Haltungsverbot von Tieren wildlebender Art

Seit nun gut einem Jahr, genauer seit dem 01.01.2008 ist in Hessen das halten „Gefährlicher Tiere wildelbender Art“ verboten. Tiere die vorher schon gehalten wurden, durften behalten werden, doch mit ihnen darf weder gezüchtet werden noch darf man sie (innerhalb von Hessen) weiterverkaufen.Doch was überhaupt ist ein „gefährliches Tier wildlebender Art“?

Darunten fallen laut Defintion alle Tiere die im ausgewachsenen Zustand einem Menschen erheblichen Schaden zufügen können (vollständige Liste z.B. auf der Website der Landestierärztekammer) .

Auf der Liste stehen zum Beispiel Riesenschlangen die regelmäßig eine Gesamtlänge von 3m überschreiten und giftige Tiere, wie zum Beispiel Pfeilgiftfrösche und Vogelspinnen. Warum Pferde und Bienen nicht ebenfalls auf dieser Liste stehen, können viele nicht nachvollziehen: Immerhin kann ein Pferd mit rund 600 kg einem Menschen ebenfalls einen erheblichen Schaden zufügen und einen Bienenstich ist weitaus schmerzhafter als die Bisse vieler sogenannter Giftschlangen!

Warum man in Hessen ein generelles Haltungsverbot einführen musste, können viele nicht nachvollziehen. Einige Bundesländer haben Genehmigungen eingeführt zum Halten solcher Tiere.
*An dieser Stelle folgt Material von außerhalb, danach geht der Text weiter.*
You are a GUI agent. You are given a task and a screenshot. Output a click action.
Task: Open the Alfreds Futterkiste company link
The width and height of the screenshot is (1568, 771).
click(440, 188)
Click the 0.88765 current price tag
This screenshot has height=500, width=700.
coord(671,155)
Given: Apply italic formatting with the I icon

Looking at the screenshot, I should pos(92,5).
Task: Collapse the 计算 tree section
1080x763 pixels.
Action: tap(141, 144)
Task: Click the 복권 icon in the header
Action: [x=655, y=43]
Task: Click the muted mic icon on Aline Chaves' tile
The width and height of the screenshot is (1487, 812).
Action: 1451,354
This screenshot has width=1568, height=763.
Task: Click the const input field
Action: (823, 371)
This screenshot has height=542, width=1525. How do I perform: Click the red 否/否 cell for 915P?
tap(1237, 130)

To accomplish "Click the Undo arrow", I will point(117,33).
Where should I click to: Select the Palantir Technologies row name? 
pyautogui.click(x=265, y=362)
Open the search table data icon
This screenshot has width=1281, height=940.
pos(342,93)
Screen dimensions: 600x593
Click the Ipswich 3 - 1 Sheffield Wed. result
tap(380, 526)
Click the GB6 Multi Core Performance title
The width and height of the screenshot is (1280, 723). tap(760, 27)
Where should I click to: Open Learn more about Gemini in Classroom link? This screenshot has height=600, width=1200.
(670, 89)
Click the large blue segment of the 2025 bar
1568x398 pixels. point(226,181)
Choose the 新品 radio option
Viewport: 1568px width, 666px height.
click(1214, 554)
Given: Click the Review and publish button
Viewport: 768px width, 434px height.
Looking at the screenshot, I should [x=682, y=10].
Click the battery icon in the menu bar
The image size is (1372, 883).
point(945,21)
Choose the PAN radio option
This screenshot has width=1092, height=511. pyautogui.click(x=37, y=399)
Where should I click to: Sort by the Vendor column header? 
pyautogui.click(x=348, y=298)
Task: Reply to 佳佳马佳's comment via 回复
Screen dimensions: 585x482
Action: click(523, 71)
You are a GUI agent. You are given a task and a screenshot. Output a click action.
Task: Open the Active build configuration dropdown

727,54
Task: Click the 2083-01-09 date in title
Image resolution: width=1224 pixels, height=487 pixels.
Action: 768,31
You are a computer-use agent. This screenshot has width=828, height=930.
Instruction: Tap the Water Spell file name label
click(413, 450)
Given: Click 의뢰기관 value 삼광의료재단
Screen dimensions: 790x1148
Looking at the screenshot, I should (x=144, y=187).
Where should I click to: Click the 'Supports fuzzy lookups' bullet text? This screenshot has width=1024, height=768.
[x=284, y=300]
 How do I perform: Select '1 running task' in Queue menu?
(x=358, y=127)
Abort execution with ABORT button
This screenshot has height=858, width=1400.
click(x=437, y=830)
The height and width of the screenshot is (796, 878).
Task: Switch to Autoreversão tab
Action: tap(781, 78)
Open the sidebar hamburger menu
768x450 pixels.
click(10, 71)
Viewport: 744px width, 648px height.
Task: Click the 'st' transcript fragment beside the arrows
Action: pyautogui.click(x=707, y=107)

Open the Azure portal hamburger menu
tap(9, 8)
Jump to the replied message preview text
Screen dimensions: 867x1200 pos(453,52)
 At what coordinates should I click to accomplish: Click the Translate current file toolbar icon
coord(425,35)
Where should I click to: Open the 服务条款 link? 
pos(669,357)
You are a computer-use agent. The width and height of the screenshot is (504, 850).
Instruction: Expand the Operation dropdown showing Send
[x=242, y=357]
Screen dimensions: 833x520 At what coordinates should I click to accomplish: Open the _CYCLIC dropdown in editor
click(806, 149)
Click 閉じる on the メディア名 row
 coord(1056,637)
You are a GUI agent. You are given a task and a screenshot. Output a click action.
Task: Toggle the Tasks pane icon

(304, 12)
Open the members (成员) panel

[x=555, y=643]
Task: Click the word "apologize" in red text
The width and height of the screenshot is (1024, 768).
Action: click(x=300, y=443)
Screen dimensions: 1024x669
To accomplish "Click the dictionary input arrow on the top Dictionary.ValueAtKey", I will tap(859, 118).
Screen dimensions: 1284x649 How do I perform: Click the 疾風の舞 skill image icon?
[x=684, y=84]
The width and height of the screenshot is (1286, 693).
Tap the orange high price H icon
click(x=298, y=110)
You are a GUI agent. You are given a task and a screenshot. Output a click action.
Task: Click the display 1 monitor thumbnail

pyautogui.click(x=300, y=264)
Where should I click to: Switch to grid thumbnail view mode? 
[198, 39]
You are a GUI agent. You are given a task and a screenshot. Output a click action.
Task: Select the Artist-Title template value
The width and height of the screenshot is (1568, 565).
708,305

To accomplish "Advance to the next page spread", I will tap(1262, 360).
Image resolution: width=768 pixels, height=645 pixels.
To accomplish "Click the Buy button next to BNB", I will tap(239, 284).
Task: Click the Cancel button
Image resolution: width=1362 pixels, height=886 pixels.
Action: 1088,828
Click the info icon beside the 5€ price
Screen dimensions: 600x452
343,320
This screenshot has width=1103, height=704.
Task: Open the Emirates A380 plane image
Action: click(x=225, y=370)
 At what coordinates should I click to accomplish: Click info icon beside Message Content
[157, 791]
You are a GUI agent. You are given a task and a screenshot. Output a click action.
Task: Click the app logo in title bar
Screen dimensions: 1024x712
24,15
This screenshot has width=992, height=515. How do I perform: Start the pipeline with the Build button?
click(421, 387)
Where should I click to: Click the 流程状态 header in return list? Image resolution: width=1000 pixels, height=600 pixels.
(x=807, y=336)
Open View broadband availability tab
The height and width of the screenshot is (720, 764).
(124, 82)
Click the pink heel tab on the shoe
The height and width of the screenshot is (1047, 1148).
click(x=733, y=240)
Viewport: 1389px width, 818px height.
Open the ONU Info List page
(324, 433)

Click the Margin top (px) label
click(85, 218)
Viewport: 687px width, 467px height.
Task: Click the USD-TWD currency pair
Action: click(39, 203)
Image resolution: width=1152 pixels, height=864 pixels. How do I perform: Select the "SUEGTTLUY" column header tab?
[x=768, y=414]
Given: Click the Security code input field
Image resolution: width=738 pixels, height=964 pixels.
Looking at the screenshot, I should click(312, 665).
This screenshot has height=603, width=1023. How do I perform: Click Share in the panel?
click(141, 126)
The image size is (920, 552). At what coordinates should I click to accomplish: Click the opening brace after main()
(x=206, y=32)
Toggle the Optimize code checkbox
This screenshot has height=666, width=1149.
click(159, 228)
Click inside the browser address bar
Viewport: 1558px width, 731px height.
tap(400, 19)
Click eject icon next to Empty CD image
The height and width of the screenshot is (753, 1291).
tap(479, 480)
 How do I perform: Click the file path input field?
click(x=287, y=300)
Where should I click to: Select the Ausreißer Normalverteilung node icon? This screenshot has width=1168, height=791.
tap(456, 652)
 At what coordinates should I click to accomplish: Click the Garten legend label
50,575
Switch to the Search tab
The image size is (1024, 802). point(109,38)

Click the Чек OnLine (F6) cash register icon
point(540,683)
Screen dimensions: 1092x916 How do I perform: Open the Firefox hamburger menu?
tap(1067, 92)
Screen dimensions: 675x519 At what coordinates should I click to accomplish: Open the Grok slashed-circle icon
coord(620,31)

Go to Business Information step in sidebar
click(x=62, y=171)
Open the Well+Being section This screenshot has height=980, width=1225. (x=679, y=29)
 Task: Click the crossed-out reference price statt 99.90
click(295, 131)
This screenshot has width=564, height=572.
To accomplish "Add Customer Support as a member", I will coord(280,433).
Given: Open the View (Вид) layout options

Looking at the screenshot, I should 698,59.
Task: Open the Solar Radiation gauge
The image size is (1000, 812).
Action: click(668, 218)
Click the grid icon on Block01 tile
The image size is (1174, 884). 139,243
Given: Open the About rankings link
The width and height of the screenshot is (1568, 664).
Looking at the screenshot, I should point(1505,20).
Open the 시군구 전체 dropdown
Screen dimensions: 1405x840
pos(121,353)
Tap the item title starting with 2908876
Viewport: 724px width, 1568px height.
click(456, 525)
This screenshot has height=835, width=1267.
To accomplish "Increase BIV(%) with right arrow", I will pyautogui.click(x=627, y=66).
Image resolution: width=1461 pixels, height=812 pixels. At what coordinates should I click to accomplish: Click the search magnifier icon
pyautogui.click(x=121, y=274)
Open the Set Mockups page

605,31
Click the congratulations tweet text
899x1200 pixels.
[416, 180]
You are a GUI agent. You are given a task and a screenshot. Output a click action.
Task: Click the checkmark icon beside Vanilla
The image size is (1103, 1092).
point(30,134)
Die Halter brauchen dafür einen Sachkundenachweis und werden regelmäßig vom Veterinäramt kontrolliert ob alles in Ordnung ist, wäre das nicht die bessere Lösung? Viele Reptilienhalter, die vielleicht seit 20 J. Riesenschlangen haben, für sehr viel Geld teilweise ganze Räume in kleine Tropen verwandelt haben, müssen nun bangen, dass an dem Tag wo der Bewohner nicht mehr ist, kein neues Tier mehr einziehen darf.

Viele Tierschützer lehnen schon seit Jahren die Privatehaltung von Reptilien ab, da es kaum möglich sei solche Tiere artgerecht zu halten. Natürlich gibt es auch schwarze Schafe bei der Terrarianern, doch meist sind es genau die, die sehr viel Zeit, Geld und Ideenreichtum in die Gestaltung der Heime ihrer Lieblinge stecken!